Breadcrumbing
Assalamualaikum,
Wah, this issue is like the bane of my existence la sia. Shit
Why do I attract this kind of behavior in people? Is it my fault. Hahhhh (screaming politely) Maybe I should really start to realize that I should love myself first before anyone else.
I'm trying so hard to love myself. But shit is hard sometimes T_T I try so hard to be better, to like myself more. But sometimes I feel like why do I keep up this weird "identity" that at the end of the day I can feel deep inside that it's not really me. Why do I keep this facade while inside I'm dealing with tremendous turmoil that is eating me alive.

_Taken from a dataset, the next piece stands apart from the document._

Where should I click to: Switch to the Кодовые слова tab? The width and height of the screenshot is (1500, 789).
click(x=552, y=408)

Hence, I let people do whatever it is to me. Like breadcrumbing, and eating that shit like I'm desperate for people's approval. Yeah, yeah. I know I don't need nobody's approval for me to live. But somehow, I crave it. Especially from people that has special place in my heart.

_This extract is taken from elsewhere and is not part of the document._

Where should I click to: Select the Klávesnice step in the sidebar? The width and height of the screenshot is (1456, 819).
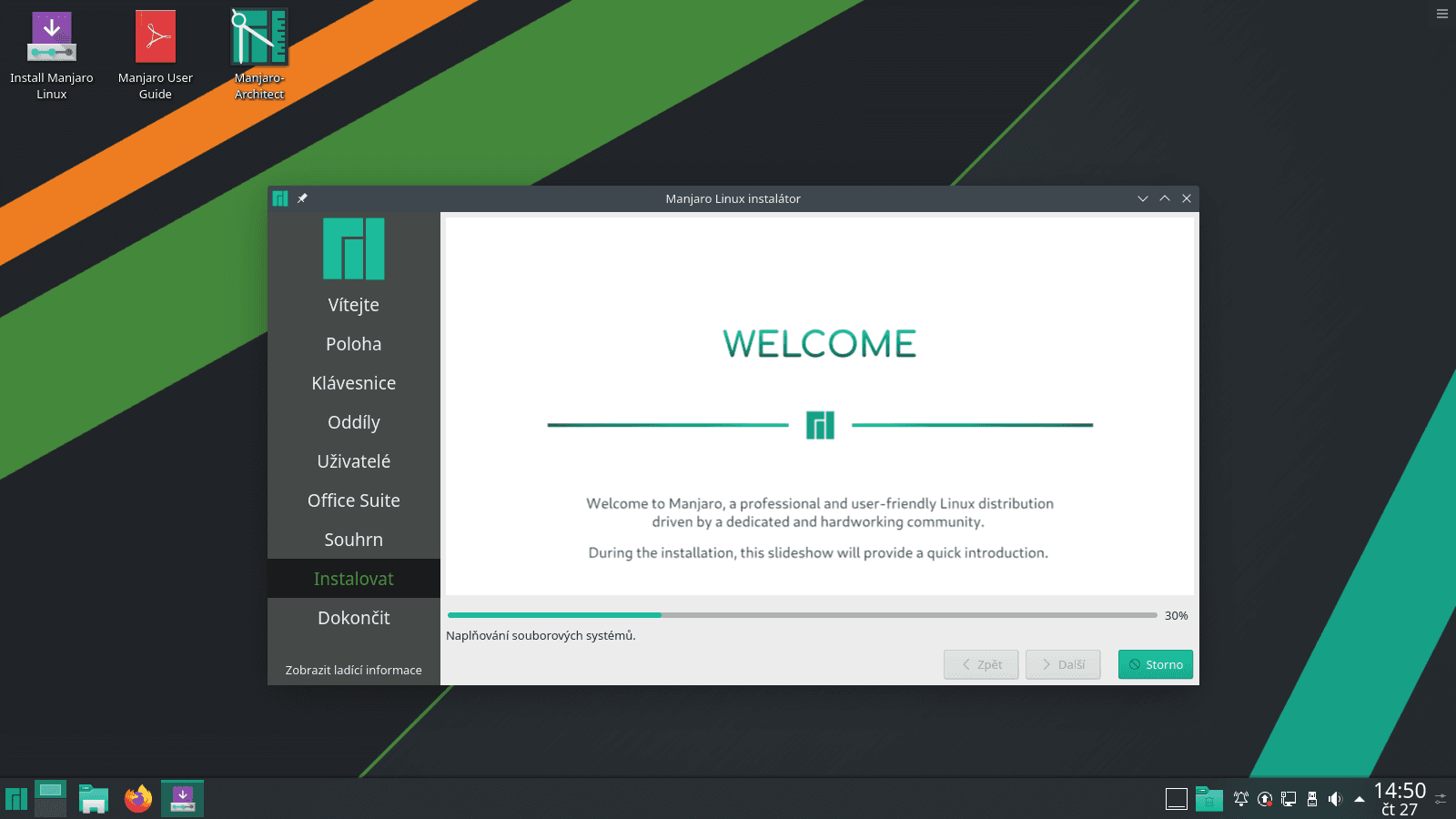[353, 383]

Like, I want to be praised so bad by them. But when they do, I get awkward. WTF is that?
And when they stop giving me the attention that I desperately craving for, then I became like this. Miserable little ball in the corner. Overthinking my words, my actions. Then fell into a little deeper of miserableness and began to question my worth, my existence.
Writing these all up really make me rethink my life, eh. Like, I KNOW. I should stop. I want to stop. There should be no buts. Really. NO. BUTS.
I should start focusing on myself. Like, I just realize that my face serum is out already. Benda kau pakai hari-hari pun kau tak sedar. Wake up, Hani. Stop daydreaming. Live. Your. Life.
I will stop letting those breadcrumbers have an effect on me. Enough la. I can be on my own. There's so much more other things I can do to make myself happy. I don't need their approval. I don't need their attention. I don't need them.
I should start breathing my own breath. Talking my own words. Laugh at my own jokes? HA!